Antonio Biancolillo21 ottobre 2008

Quasi parole in sottovoce... appisolarsi nell'universo... Una breve ...grande grande. Piaciuta

A
Alessandro Sasso21 ottobre 2008

Una poesia che fa perdere il lettore nell'immagine presentata, che lo fa delicatamente staccare dalla noiosa e ripetitiva realtà quotidiana per arrivare a toccare l'infinito stesso, in una dimensione senza tempo né anima, solo di spirito. Tuttavia i versi e l'immagine presentata non sono molto coerenti tra di loro. Leggendo solamente i versi, ci si ritrova in un'atmosfera diversa, che poi subisce l'influenza dell'immagine e cambia. Credo che l'autrice possa migliorarla ancora, magari cercando di far immaginare al lettore l'atmosfera di pace e infinità che esprime mediante l'immagine. Molto bella nella sua delicata semplicità.

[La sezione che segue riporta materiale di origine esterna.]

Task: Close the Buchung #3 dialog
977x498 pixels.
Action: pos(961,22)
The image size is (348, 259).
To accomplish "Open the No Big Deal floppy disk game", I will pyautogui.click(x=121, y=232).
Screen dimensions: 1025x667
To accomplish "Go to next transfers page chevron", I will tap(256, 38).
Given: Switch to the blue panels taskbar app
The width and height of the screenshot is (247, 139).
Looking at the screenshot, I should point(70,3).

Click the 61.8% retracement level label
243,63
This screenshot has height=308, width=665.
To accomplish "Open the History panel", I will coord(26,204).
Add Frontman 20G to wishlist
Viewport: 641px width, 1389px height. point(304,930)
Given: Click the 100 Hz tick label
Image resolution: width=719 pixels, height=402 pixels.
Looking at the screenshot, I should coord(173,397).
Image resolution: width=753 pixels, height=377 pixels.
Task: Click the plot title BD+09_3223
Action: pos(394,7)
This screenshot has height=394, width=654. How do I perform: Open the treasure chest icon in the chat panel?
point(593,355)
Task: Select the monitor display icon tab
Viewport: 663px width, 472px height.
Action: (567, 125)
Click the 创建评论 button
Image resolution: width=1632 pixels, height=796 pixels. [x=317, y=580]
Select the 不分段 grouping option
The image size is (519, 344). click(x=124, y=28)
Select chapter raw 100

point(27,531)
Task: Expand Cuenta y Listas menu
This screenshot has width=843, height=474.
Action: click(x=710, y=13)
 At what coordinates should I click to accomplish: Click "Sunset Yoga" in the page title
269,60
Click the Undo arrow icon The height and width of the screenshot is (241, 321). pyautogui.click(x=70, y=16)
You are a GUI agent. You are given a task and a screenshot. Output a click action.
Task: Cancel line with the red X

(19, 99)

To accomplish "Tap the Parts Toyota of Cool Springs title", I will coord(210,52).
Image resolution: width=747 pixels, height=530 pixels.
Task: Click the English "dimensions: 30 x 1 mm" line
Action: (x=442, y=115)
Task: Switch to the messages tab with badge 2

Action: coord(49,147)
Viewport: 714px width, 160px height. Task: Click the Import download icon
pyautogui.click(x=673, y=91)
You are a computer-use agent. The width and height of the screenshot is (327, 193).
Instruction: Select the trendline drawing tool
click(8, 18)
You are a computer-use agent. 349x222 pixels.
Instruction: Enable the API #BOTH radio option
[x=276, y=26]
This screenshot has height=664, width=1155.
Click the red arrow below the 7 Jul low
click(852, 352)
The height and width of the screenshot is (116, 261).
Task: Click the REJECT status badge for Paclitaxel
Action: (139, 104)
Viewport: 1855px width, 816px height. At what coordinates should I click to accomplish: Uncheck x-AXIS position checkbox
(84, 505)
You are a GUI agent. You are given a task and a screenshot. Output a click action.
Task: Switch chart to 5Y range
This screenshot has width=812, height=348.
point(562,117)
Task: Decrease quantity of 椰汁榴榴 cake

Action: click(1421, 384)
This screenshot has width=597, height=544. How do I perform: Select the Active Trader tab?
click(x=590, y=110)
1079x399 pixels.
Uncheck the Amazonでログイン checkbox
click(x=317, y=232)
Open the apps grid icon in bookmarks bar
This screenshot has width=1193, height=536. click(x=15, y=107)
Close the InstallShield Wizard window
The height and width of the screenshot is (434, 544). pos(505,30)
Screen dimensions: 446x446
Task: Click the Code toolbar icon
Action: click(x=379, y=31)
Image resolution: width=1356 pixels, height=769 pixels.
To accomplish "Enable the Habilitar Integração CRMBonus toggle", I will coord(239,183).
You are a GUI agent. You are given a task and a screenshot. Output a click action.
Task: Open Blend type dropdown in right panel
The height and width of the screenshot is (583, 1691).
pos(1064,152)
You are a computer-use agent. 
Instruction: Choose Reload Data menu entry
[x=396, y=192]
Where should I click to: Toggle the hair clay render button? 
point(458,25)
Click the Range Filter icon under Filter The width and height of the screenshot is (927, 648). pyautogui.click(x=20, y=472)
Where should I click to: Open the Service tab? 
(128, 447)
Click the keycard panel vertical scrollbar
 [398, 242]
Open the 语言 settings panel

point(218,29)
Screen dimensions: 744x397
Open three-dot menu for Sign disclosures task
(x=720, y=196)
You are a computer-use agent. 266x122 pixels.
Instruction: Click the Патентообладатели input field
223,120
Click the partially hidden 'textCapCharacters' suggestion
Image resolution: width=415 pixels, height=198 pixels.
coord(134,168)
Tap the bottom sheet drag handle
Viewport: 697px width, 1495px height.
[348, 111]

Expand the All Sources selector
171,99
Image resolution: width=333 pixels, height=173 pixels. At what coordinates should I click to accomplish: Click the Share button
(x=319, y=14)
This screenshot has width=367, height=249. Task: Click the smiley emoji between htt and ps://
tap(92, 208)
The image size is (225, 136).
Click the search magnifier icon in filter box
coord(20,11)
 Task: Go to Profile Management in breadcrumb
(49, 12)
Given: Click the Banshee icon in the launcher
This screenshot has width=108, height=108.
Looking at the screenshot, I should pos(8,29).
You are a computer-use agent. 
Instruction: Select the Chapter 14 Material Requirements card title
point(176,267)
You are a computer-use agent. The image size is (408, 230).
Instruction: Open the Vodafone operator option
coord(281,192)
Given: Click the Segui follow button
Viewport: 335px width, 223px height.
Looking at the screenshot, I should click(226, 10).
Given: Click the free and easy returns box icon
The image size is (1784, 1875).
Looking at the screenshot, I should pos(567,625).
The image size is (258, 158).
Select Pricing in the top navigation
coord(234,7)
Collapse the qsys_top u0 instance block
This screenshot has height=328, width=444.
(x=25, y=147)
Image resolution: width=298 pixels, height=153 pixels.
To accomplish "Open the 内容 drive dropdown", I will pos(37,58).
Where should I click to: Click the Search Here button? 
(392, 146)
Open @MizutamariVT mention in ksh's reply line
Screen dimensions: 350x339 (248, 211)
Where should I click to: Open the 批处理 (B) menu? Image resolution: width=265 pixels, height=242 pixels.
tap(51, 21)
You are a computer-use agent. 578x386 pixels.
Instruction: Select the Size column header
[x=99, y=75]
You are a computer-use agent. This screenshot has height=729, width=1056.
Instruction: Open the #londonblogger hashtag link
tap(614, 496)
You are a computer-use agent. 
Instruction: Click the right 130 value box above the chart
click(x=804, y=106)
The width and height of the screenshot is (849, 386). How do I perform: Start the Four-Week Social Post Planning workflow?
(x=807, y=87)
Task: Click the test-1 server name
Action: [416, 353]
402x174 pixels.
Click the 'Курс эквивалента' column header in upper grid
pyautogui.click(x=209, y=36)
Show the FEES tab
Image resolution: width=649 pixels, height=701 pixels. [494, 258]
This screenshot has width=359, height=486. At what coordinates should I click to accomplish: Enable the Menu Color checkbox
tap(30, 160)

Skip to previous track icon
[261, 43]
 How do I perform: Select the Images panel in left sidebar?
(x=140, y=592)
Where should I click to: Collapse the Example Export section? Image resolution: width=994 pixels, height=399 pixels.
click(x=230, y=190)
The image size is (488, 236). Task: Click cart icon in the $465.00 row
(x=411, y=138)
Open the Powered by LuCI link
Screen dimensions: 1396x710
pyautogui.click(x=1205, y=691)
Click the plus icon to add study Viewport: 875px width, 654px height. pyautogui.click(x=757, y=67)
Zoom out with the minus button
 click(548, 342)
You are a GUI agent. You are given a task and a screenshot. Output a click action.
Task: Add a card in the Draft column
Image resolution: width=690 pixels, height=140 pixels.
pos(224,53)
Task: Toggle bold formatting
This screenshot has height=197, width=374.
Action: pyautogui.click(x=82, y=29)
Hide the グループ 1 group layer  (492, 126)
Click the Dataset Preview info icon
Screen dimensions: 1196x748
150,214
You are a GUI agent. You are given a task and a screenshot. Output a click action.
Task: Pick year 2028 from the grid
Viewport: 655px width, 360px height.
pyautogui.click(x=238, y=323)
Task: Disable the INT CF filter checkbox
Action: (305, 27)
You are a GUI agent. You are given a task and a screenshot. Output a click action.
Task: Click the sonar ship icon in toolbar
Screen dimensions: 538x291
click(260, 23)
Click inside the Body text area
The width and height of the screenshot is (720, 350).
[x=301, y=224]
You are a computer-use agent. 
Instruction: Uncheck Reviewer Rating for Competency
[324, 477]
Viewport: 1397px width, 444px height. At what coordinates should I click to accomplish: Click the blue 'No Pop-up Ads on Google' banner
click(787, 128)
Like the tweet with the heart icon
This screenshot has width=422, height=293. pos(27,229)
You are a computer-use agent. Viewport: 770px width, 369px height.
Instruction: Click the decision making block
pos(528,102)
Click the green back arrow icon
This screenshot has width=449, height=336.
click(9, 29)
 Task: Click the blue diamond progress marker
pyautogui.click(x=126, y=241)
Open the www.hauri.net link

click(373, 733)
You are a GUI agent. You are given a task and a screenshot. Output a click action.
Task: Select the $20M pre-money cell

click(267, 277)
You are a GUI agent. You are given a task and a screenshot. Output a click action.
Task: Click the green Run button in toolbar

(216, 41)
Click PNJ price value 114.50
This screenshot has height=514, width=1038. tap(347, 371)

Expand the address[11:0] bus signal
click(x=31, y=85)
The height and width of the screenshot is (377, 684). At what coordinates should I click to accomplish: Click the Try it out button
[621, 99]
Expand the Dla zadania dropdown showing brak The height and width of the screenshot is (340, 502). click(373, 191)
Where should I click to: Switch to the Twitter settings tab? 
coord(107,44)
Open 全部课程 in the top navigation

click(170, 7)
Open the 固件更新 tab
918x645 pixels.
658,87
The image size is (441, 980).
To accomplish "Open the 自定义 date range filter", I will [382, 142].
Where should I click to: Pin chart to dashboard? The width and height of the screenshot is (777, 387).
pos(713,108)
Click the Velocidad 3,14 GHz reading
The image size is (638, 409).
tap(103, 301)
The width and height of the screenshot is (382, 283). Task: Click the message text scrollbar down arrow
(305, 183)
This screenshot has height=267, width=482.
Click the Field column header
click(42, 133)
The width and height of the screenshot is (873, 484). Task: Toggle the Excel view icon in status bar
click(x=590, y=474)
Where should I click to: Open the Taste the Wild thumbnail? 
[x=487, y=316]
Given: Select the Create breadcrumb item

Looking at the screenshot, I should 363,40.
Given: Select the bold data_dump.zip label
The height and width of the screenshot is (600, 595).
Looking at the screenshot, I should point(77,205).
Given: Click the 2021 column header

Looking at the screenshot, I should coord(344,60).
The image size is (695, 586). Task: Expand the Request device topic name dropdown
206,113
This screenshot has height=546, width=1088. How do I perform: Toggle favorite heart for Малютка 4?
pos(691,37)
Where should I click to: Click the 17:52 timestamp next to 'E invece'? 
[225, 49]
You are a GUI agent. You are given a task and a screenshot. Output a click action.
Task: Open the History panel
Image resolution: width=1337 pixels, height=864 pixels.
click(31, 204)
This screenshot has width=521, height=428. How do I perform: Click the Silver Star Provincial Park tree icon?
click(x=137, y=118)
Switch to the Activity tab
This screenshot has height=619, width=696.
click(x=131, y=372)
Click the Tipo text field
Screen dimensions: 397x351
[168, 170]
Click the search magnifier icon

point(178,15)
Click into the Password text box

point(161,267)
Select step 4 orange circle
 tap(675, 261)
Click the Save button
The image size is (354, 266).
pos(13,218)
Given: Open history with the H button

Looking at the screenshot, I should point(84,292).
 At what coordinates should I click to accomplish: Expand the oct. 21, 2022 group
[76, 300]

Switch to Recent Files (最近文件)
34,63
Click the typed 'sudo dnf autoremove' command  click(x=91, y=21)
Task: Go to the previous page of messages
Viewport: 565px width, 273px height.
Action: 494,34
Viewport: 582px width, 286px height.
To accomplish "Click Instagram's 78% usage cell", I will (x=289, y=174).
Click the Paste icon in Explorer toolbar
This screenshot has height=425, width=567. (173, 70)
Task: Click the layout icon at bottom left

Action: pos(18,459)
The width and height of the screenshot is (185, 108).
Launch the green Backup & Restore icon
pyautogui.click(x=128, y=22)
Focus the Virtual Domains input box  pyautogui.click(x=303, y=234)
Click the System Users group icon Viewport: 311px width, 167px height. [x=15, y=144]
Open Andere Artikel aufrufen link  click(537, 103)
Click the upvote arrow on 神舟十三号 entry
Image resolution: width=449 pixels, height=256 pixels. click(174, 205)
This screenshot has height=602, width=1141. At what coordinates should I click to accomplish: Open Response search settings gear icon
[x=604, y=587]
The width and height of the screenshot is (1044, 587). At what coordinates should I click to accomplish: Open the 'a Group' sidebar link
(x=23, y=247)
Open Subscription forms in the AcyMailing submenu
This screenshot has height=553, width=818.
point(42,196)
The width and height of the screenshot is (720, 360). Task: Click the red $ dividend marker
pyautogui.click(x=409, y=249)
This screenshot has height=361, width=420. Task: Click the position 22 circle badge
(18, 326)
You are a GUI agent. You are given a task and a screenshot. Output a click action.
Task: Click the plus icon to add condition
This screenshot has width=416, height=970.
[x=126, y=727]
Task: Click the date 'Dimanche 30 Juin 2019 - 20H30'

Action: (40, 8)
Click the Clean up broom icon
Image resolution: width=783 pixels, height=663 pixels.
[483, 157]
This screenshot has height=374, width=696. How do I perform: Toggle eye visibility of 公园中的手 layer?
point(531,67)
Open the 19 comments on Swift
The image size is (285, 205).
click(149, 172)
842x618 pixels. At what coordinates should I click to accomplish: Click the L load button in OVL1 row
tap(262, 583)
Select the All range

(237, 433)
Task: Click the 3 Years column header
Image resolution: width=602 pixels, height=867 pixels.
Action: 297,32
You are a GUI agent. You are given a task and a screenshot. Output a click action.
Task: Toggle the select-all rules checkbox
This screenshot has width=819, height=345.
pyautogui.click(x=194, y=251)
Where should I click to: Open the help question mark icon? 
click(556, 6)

Berta Biagini21 ottobre 2008

La bellezza dell'universo con tutto ciò che ci dona. Piaciuta.

Josy21 ottobre 2008

Una serana fusione con l'universo, un abbandonarsi al grandioso nell'infinitamente piccolo. Grande delicatezza e maestria. Bràva!

B
Benito Ciarlo21 ottobre 2008

Il punto è che nella normalità - salvo che la poesia non sia stata scritta durante una sindrome di Stendhal ammirando un quadro - l'immagine che la illustra viene scelta in un momento successivo. Personalmente, per una poesia breve e profonda come questa avrei evitato l'uso dell'illustrazione. Quando Guttuso rilesse Ed è Subito Sera mise da parte l'idea che gli era venuta di dipingere il raggio di sole che trafisse il cuore di Quasimodo.